Construct ConformETL instance from given yaml file.

Parameters:

filepath (str or Path) – YAML file.

Raises:

EnforceError – If file does not end in yml or yaml.

Returns:

ConformETL instance.

Return type:

ConformETL

property groups

List of groups found with self._data.

Type:

list[str]

to_blob()[source]

Converts self into a BlobETL object with target column as keys and source columns as values.

Returns:

BlobETL of target and source filepaths.

Return type:

BlobETL

to_dataframe()[source]
Returns:

Copy of internal data.

Return type:

DataFrame

to_html(orient='lr', color_scheme={'background': '#242424', 'edge': '#DE958E', 'edge_library': '#B6ECF3', 'edge_module': '#DE958E', 'edge_subpackage': '#A0D17B', 'edge_value': '#B6ECF3', 'node': '#343434', 'node_font': '#DE958E', 'node_library_font': '#B6ECF3', 'node_module_font': '#DE958E', 'node_subpackage_font': '#A0D17B', 'node_value': '#343434', 'node_value_font': '#B6ECF3'}, as_png=False)[source]

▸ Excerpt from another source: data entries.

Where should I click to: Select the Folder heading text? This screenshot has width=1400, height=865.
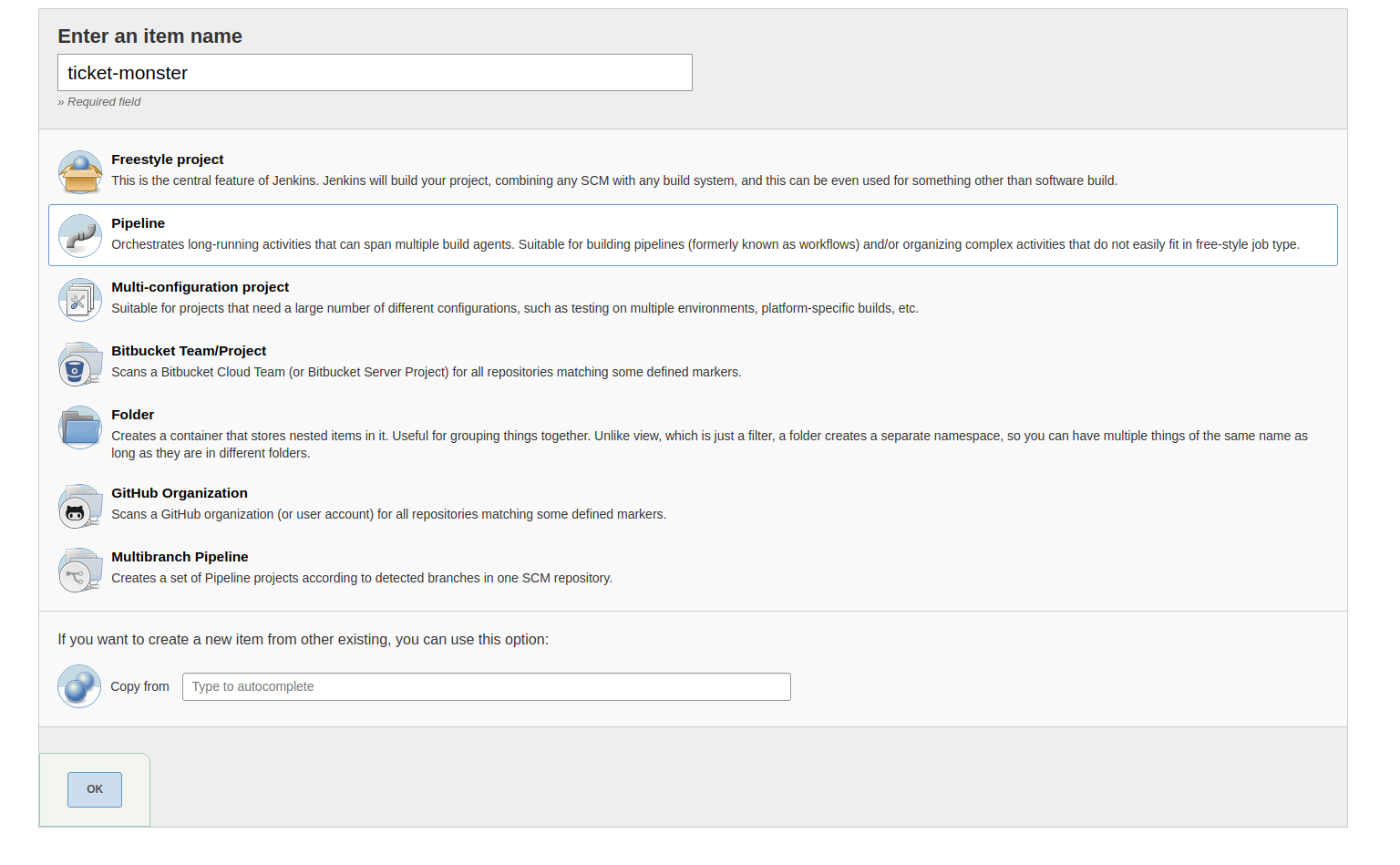[132, 415]
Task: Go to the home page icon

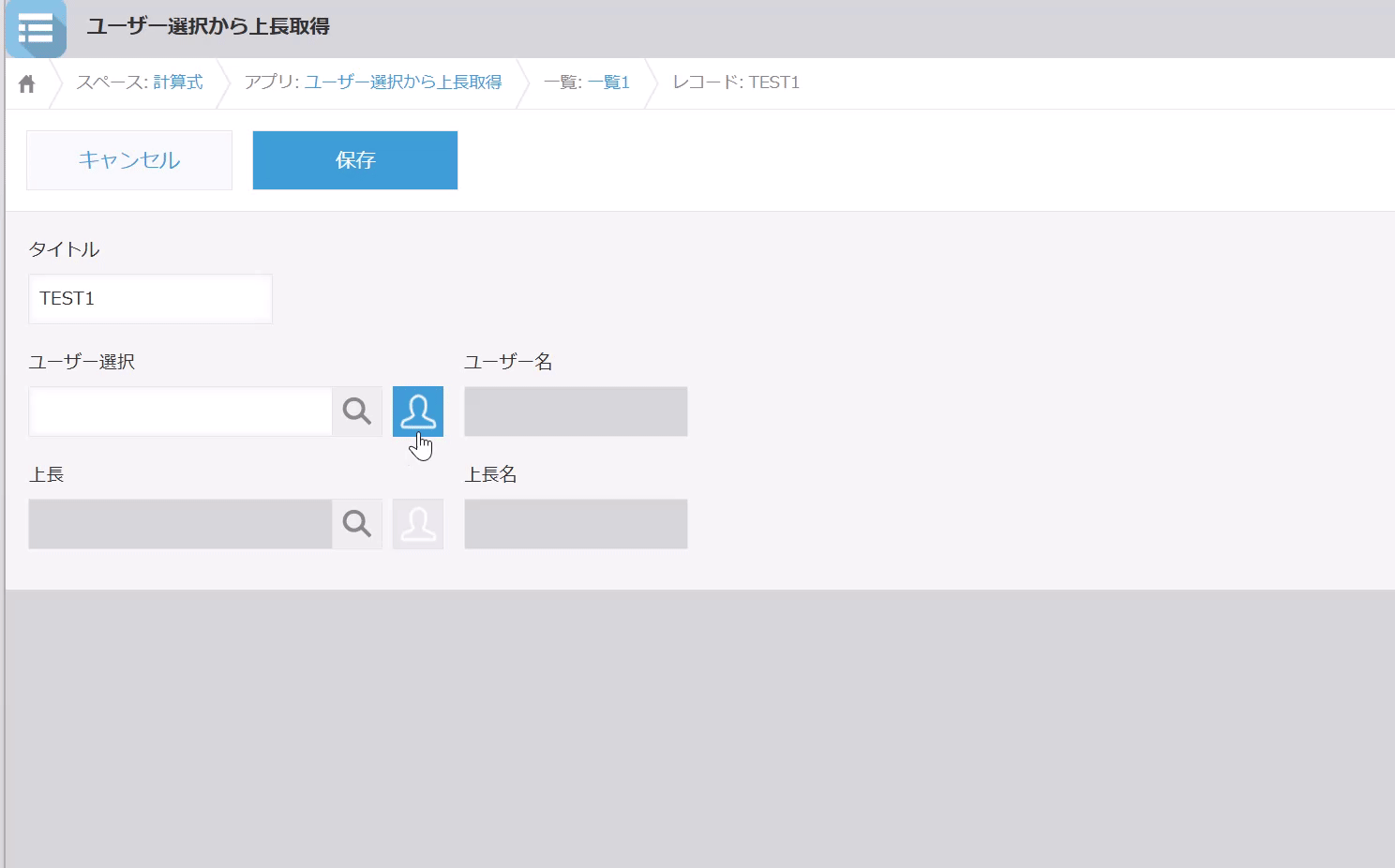Action: click(x=27, y=83)
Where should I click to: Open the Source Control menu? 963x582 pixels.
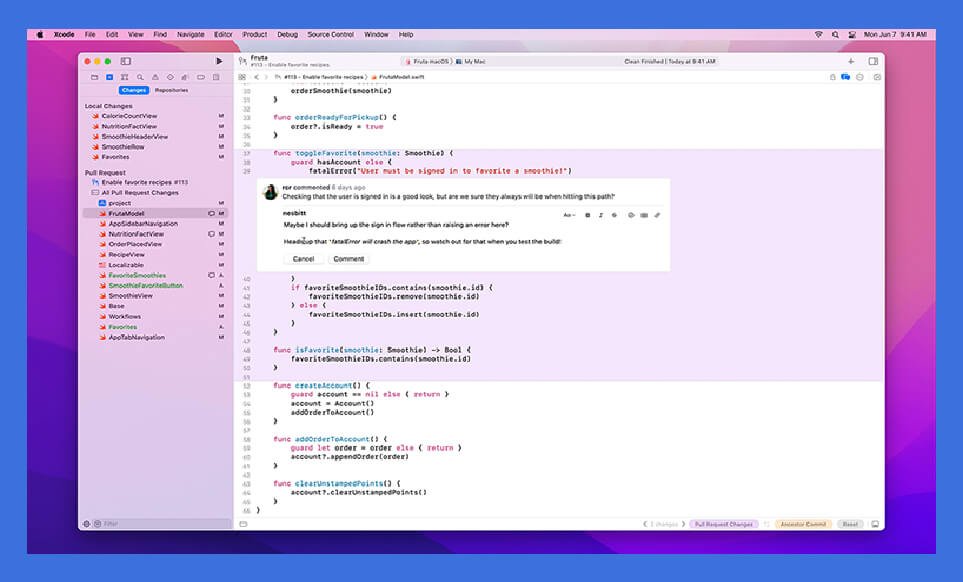330,33
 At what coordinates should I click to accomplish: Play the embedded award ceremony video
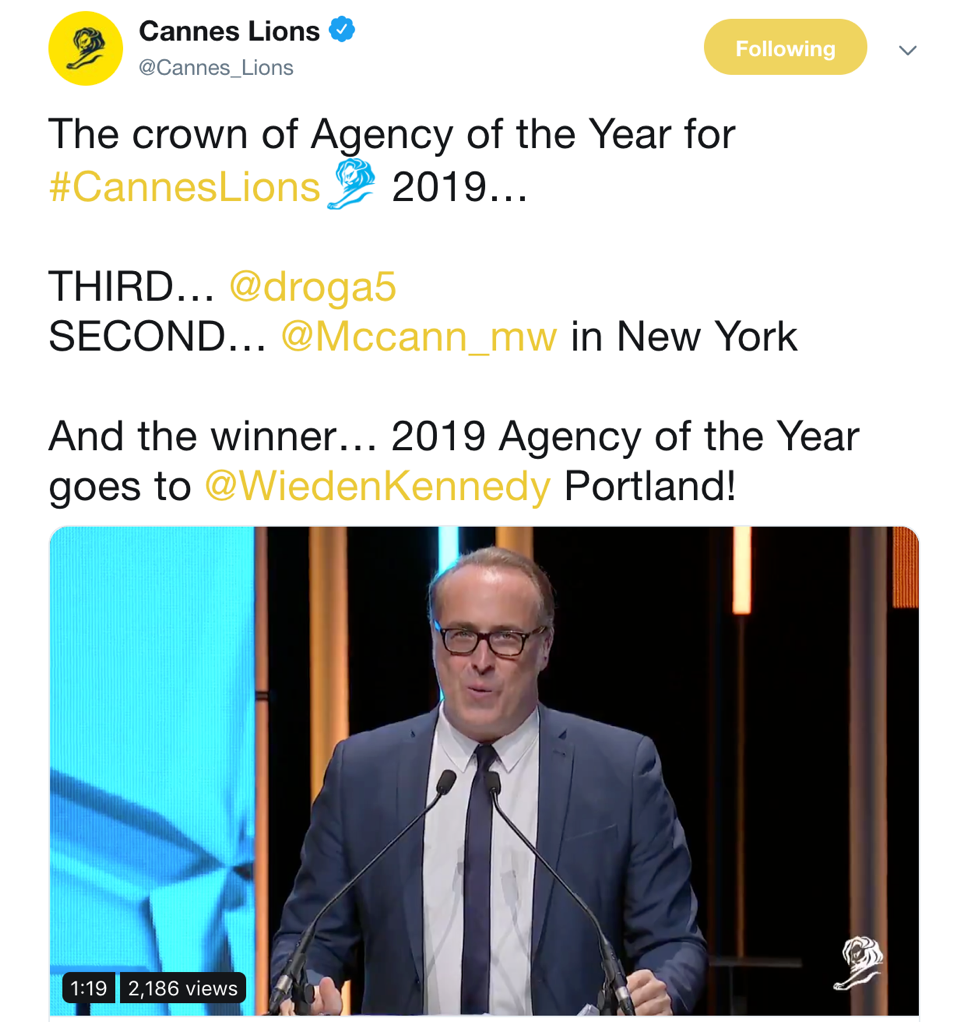[x=484, y=770]
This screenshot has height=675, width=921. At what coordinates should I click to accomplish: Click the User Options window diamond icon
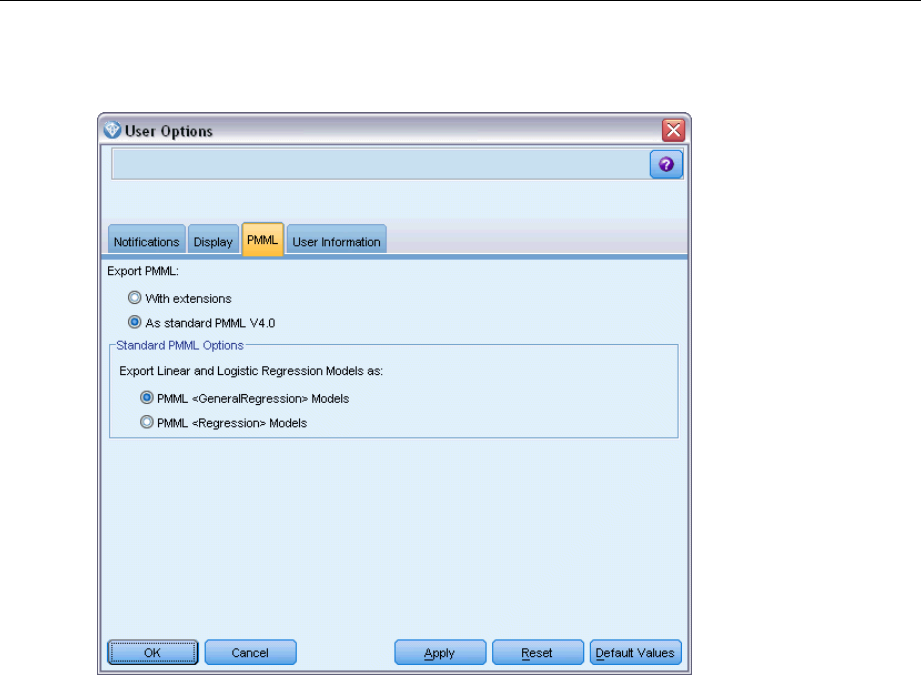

For use in inline rendering of graph data in Jupyter Lab. Graph from target to source filepath. Target is in red, source is in cyan.

Parameters:
  • orient (str, optional) –

    Graph layout orientation. Default: lr. Options include:

    • tb - top to bottom

    • bt - bottom to top

    • lr - left to right

    • rl - right to left

  • color_scheme (Dict[str, str]) – (dict, optional): Color scheme to be applied to graph. Default: rolling_pin.conform_etl.CONFORM_COLOR_SCHEME

  • as_png (bool, optional) – Display graph as a PNG image instead of SVG. Useful for display on Github. Default: False.

Returns:

HTML object for inline display.

Return type:

IPython.display.HTML

radon_etl

class rolling_pin.radon_etl.RadonETL(fullpath)[source]

Bases: object

Conforms all four radon reports (raw metrics, Halstead, maintainability and cyclomatic complexity) into a single DataFrame that can then be plotted.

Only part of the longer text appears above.